▸ Data entries:
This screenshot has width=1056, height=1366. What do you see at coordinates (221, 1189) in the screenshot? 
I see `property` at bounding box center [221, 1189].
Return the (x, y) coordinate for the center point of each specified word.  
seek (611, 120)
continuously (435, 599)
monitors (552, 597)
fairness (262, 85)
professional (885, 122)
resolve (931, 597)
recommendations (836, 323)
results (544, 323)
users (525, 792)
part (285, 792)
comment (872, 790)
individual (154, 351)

---

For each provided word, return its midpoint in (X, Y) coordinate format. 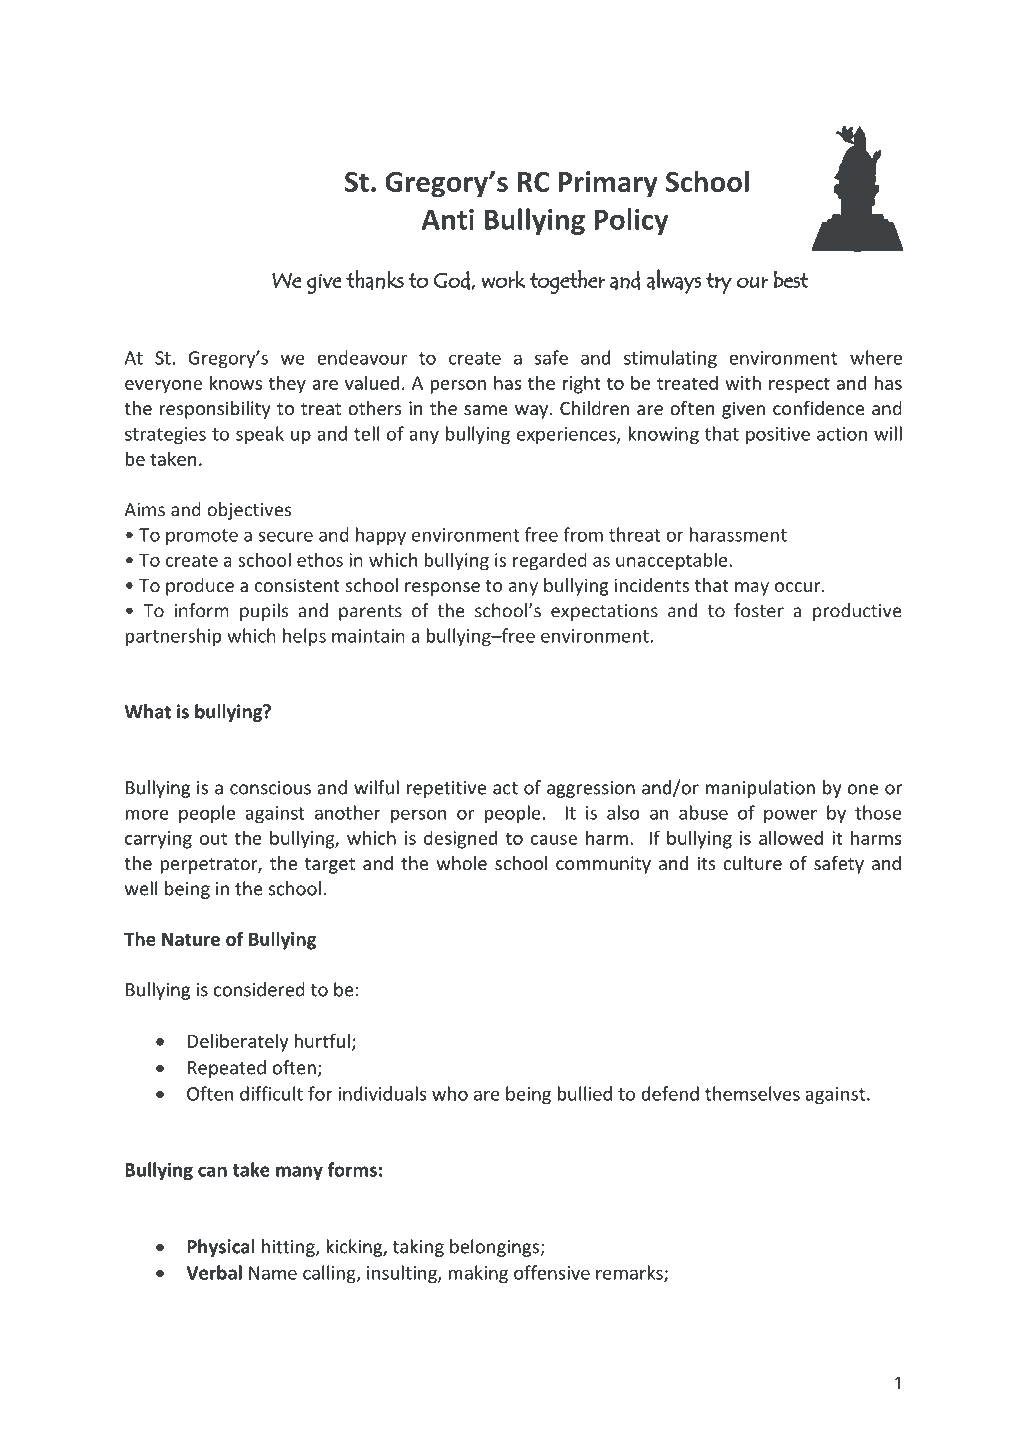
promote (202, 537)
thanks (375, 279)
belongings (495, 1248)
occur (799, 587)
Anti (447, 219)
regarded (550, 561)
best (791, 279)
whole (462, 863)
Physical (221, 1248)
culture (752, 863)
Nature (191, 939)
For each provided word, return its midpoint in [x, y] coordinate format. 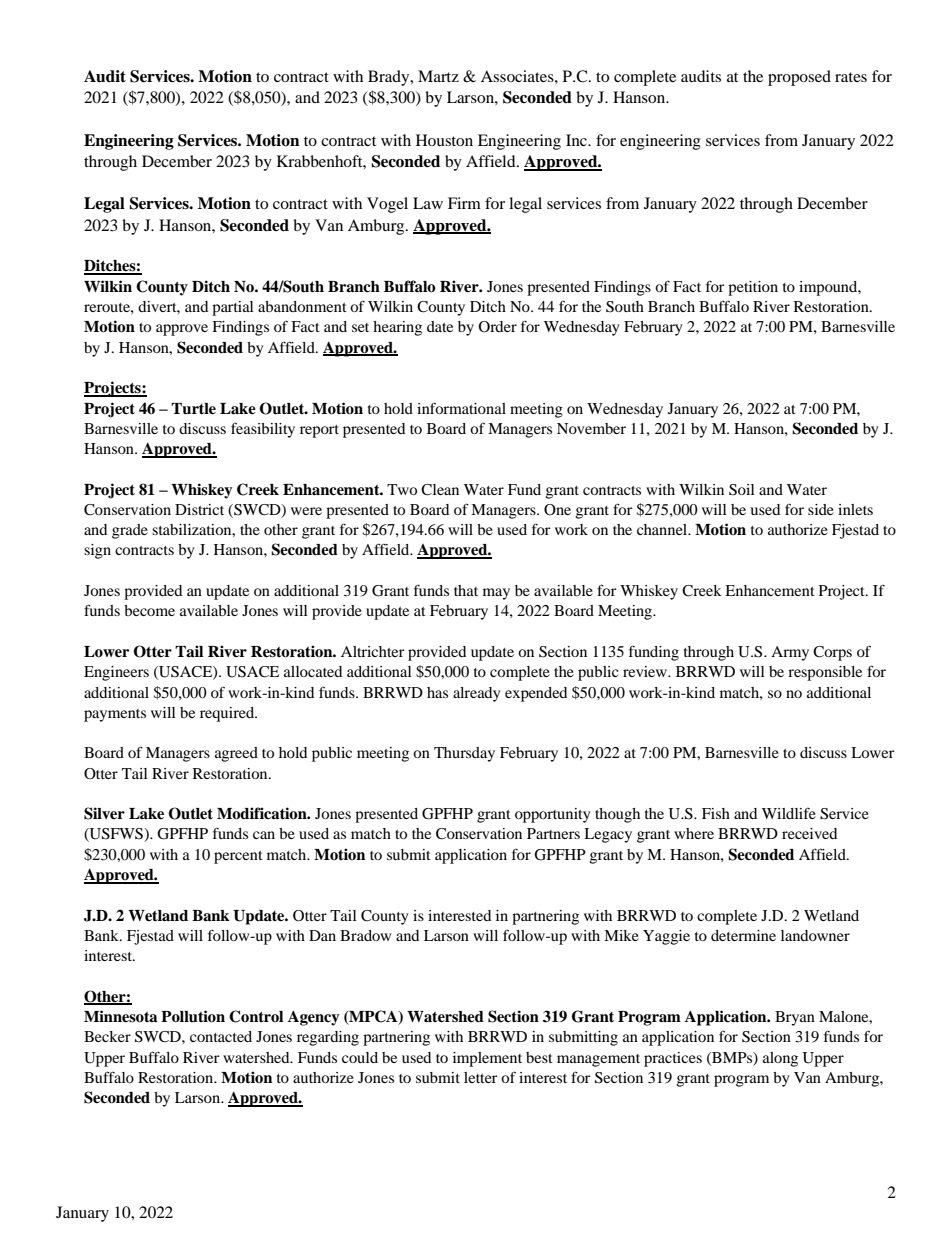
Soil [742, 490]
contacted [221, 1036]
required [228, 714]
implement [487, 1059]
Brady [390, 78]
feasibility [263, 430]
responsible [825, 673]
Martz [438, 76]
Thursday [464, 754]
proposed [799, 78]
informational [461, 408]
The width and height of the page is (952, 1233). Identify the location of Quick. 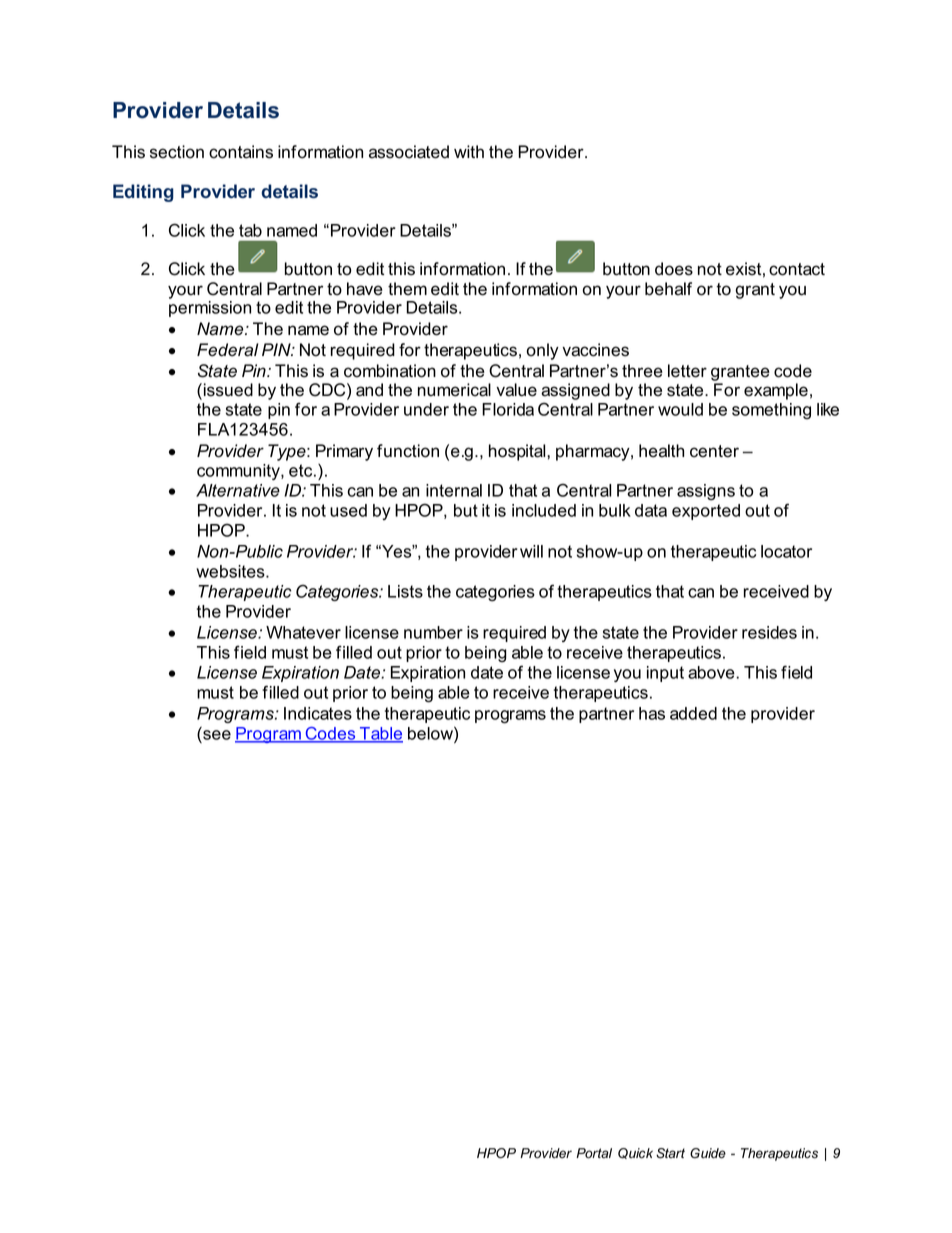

* * *

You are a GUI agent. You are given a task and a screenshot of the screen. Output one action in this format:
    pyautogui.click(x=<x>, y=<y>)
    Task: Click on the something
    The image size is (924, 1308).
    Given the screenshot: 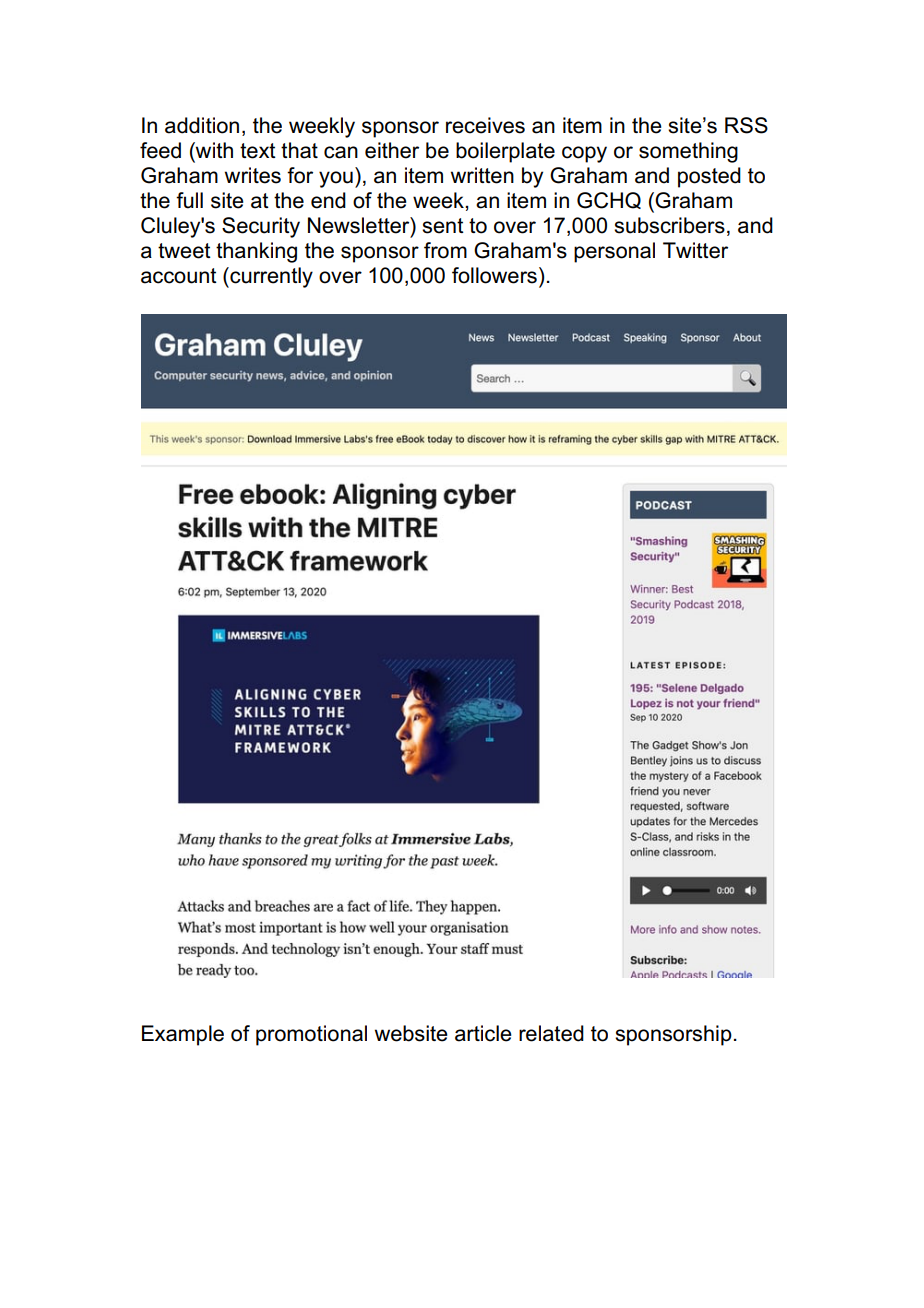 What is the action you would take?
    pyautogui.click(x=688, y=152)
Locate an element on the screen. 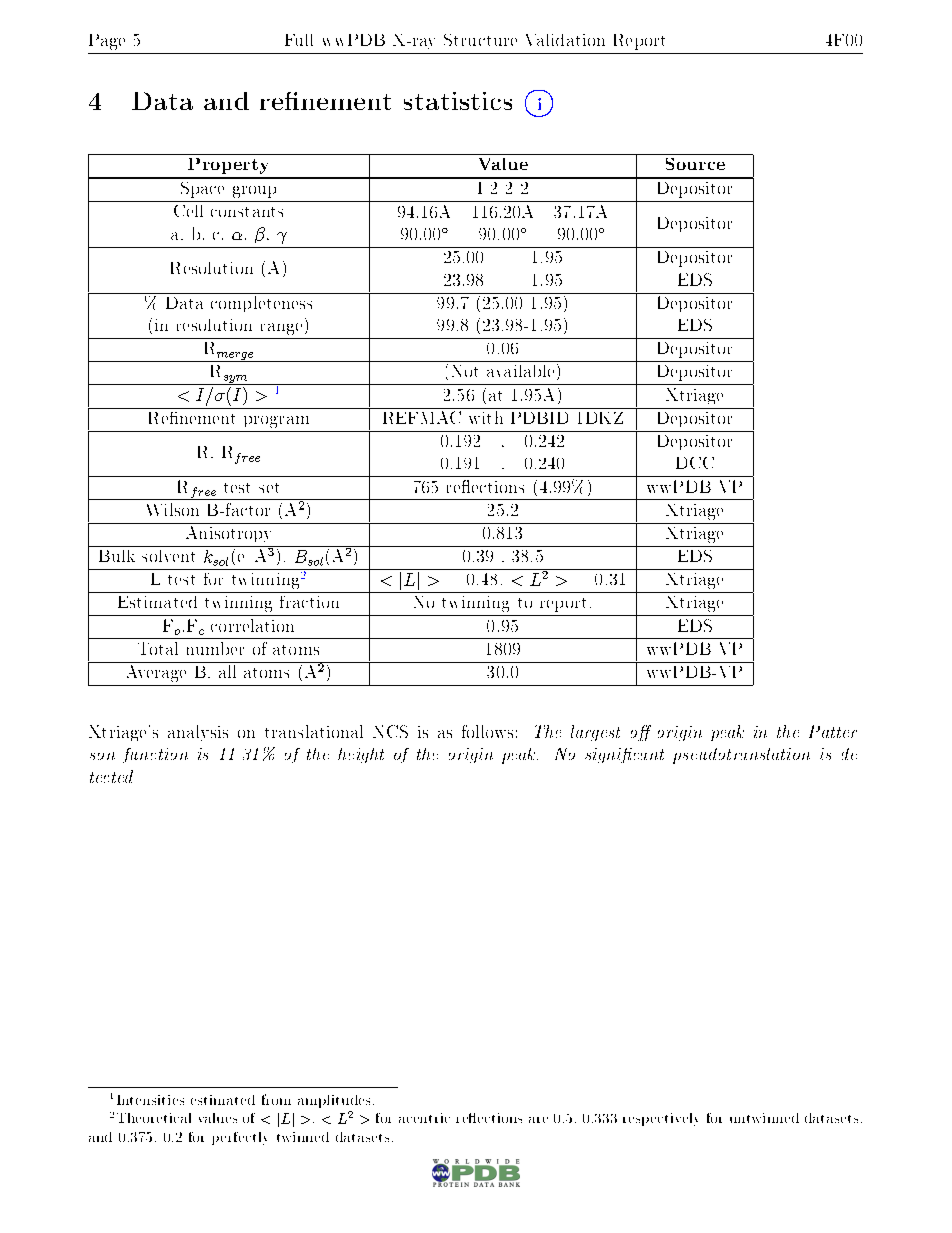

▸ Aim:
Retype the entries between the lines holding "belongings (495, 1248)" and "The width and", inclusive, without any pictures.

▸ Complete output:
belongings (495, 1248)
occur (799, 587)
Anti (447, 219)
regarded (550, 561)
best (791, 279)
whole (462, 863)
Physical (221, 1248)
culture (752, 863)
Nature (191, 939)
For each provided word, return its midpoint in [x, y] coordinate format. 
Soil [742, 490]
contacted [221, 1036]
required [228, 714]
implement [487, 1059]
Brady [390, 78]
feasibility [263, 430]
responsible [825, 673]
Martz [438, 76]
Thursday [464, 754]
proposed [799, 78]
informational [461, 408]
The width and height of the page is (952, 1233). Identify the location of Quick. 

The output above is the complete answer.